Maukah Anda menyimak sebuah kisah sahih tentang sikap Nabi Muhammad sallallahu ‘alaihi wa salam terhadap penghinaan atas dirinya? Simaklah hadits berikut ini.
“Dari Ibnu Abbas radhiyallahu’anhum bahwasanya ada seorang laki-laki buta yang memiliki seorang budak perempuan. Budak perempuan itu biasa mencaci maki dan merendahkan Nabi shallallahu ‘alaihi wa salam. Sebagai tuan, laki-laki buta itu telah memperingatkan budak perempuannya untuk menghentikan perbuatan buruknya itu. Namun perempuan itu tidak mau berhenti menghina Nabi.

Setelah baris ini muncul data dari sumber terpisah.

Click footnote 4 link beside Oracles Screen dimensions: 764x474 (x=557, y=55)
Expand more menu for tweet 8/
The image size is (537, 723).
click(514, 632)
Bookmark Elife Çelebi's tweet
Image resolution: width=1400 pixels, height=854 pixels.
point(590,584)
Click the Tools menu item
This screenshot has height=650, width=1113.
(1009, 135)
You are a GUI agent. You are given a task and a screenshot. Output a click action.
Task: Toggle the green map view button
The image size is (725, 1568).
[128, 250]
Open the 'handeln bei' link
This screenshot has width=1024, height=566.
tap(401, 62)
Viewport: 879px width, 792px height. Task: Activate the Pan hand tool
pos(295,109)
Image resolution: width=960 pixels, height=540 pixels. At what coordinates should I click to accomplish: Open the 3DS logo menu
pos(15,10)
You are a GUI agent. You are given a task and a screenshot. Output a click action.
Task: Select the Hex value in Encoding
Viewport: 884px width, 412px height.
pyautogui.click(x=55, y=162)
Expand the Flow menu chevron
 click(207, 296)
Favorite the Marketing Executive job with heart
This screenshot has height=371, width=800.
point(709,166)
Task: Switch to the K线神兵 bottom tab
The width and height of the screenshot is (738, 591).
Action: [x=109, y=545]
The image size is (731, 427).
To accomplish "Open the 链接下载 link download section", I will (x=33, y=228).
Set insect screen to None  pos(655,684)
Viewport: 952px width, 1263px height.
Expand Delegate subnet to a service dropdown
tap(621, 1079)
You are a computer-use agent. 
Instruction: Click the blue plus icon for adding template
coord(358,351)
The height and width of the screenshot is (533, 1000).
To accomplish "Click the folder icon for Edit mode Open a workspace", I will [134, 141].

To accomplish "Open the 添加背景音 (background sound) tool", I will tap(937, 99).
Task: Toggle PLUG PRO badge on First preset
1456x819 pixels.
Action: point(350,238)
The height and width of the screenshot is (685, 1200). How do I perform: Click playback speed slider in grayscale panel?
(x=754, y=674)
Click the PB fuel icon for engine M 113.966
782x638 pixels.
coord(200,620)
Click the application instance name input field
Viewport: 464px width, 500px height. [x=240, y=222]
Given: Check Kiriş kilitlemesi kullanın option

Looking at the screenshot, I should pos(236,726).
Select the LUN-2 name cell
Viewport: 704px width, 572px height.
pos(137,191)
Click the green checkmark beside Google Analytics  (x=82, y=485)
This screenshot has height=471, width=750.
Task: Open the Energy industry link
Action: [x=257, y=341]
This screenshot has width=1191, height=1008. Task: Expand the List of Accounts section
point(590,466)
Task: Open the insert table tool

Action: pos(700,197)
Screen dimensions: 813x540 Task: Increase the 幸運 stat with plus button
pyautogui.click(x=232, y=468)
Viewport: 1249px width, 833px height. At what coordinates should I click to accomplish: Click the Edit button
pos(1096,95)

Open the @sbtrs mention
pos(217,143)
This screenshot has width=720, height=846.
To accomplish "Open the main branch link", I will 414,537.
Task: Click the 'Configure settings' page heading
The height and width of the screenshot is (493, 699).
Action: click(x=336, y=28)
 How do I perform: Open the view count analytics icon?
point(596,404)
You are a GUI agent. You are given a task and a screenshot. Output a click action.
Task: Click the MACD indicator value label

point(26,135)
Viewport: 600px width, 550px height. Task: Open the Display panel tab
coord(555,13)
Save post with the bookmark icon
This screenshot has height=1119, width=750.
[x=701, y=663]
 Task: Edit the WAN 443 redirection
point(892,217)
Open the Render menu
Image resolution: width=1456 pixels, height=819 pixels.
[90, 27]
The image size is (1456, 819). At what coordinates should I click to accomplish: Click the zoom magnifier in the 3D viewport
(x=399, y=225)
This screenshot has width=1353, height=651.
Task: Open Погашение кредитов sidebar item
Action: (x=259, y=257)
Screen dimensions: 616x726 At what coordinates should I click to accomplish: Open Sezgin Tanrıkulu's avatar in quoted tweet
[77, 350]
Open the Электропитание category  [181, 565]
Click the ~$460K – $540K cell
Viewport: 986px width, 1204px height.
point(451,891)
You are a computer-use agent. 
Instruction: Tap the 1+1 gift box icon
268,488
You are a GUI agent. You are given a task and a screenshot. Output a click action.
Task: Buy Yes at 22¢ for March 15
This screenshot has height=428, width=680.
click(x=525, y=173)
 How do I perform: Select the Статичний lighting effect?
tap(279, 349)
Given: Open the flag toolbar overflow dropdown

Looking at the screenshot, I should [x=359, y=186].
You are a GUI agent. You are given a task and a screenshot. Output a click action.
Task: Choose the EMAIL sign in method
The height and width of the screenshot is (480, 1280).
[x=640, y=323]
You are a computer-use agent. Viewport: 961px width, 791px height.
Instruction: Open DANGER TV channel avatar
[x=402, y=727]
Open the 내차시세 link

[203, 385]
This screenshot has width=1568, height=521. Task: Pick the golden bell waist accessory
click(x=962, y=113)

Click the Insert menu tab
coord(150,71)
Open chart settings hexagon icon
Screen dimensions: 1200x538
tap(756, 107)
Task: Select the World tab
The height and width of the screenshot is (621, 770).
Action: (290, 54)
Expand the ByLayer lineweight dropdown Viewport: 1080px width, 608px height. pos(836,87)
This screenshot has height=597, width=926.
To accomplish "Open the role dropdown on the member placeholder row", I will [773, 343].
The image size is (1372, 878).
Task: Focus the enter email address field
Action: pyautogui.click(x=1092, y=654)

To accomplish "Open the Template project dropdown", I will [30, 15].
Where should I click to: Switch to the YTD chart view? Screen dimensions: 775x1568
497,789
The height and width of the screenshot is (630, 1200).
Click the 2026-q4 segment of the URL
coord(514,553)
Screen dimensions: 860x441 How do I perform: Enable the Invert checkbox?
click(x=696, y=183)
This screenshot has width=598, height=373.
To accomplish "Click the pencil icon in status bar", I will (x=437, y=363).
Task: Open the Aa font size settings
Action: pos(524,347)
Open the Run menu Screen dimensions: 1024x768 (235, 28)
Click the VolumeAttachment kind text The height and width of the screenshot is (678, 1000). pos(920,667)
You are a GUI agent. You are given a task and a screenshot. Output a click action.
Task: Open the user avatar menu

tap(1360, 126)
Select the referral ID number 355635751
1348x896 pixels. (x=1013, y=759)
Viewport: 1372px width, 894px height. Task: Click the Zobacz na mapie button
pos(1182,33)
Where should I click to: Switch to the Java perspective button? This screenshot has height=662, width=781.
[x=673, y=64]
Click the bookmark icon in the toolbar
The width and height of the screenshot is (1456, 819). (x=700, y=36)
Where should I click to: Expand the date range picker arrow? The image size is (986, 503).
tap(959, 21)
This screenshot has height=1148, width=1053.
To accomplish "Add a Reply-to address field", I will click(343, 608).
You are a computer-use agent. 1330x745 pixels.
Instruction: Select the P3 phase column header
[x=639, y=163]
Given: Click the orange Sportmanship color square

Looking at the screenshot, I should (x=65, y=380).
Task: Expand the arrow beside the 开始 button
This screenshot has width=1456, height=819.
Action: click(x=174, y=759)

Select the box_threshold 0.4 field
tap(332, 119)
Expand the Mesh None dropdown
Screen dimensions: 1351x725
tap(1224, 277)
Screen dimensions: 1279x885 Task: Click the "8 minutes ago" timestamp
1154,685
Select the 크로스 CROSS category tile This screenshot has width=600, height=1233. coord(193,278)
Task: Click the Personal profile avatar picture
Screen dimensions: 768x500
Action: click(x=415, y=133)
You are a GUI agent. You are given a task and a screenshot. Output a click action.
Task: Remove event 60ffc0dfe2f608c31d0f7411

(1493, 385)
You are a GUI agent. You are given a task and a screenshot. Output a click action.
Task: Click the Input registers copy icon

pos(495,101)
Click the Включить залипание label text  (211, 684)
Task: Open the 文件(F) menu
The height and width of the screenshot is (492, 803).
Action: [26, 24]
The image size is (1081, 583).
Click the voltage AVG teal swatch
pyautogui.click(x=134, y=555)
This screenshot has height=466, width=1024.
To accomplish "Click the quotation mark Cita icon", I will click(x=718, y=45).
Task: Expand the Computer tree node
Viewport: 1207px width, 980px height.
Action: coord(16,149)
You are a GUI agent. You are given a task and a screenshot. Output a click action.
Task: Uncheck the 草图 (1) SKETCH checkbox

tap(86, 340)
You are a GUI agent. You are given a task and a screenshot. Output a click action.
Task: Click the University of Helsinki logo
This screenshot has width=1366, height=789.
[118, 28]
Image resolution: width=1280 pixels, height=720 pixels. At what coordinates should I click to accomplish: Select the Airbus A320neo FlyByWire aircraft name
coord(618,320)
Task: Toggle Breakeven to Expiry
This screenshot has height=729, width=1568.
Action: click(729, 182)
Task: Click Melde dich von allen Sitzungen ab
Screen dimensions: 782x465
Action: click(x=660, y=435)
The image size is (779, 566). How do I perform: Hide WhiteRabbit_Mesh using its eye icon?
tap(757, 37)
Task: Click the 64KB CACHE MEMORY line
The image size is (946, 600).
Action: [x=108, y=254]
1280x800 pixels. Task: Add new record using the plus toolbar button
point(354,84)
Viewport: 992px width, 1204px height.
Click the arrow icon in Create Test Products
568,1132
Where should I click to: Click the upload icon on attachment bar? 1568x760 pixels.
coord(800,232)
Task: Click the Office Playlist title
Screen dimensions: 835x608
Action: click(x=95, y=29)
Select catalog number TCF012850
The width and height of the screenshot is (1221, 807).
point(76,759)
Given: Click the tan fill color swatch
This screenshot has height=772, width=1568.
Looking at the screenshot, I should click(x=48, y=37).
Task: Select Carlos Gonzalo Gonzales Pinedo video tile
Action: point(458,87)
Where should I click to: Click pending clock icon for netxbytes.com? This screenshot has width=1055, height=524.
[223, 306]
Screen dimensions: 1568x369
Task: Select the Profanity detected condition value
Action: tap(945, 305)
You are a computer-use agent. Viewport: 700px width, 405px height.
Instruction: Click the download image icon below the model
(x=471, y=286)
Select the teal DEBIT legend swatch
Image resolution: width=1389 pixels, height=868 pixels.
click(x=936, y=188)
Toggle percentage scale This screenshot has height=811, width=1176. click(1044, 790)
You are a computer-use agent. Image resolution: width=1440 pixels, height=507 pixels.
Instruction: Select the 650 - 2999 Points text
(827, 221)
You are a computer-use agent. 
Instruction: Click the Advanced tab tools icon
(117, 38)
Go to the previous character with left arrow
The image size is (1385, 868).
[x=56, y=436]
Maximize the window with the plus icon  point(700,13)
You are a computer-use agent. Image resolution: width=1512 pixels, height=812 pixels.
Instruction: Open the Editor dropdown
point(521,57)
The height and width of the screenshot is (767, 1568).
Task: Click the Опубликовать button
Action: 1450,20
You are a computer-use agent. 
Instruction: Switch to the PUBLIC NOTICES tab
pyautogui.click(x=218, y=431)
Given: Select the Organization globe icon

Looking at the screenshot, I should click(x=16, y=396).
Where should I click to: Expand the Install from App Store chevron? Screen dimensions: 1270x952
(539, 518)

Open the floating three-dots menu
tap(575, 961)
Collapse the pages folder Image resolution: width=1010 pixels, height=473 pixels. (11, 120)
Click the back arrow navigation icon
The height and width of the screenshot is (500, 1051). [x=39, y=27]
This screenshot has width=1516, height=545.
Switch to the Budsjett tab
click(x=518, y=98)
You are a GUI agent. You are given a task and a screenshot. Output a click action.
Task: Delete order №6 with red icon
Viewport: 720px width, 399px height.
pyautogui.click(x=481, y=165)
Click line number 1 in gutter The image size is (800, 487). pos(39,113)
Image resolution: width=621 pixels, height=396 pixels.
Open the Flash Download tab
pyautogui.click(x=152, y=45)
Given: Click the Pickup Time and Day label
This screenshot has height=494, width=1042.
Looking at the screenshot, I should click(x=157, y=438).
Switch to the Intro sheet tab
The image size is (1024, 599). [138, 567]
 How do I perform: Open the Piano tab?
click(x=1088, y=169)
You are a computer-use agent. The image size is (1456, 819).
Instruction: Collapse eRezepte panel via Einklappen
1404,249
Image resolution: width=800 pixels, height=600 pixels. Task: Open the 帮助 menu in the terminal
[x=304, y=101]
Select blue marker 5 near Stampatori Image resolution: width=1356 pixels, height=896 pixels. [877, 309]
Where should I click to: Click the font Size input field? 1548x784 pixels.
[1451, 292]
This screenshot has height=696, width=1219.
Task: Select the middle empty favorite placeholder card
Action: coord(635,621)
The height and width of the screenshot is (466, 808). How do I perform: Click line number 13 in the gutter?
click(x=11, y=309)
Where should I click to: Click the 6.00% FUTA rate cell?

Pada suatu malam, budak perempuan itu kembali mencaci maki Nabi shallallahu ‘alaihi wa salam. Maka laki-laki buta itu mengambil belati dan menusukkannya ke perut perempuan serta menekannya dengan kuat. Dia menekan pisau dengan kuat hingga budak perempuan itu mati, dan keluar janin dari perutnya, mengotori ranjang.
Keesokan paginya, berita pembunuhan perempuanyang hamil itu sampai pada Rasulullah shallallahu ‘alaihi wa salam. Maka beliau mengumpulkan para sahabat dan bersabda di tengah para sahabatnya. ‘Aku bersumpah dengan Nama Allah, hendaknya orang yang melakukan pembunuhan itu berdiri sekarang juga!’
Laki-laki buta itu berdiri dan menghampiri Nabi shallallahu ‘alaihi wa salam, dan berkata: akulah yang membunuhnya. Akulah tuannya. Dia selalu mencaci maki dan menghina Anda. Aku telah memperingatkannya, namun ia tidak mau peduli. Aku telah melarangnya, namun ia tak mau berhenti. Aku memiliki dua orang anak seperti intan permata darinya. Ia amat sayang padaku. Ketika tadi malam ia kembali mencaci maki dan menghina dirimu, maka akupun mengambil belati dan menekannya dengan kuat sampai ia tewas.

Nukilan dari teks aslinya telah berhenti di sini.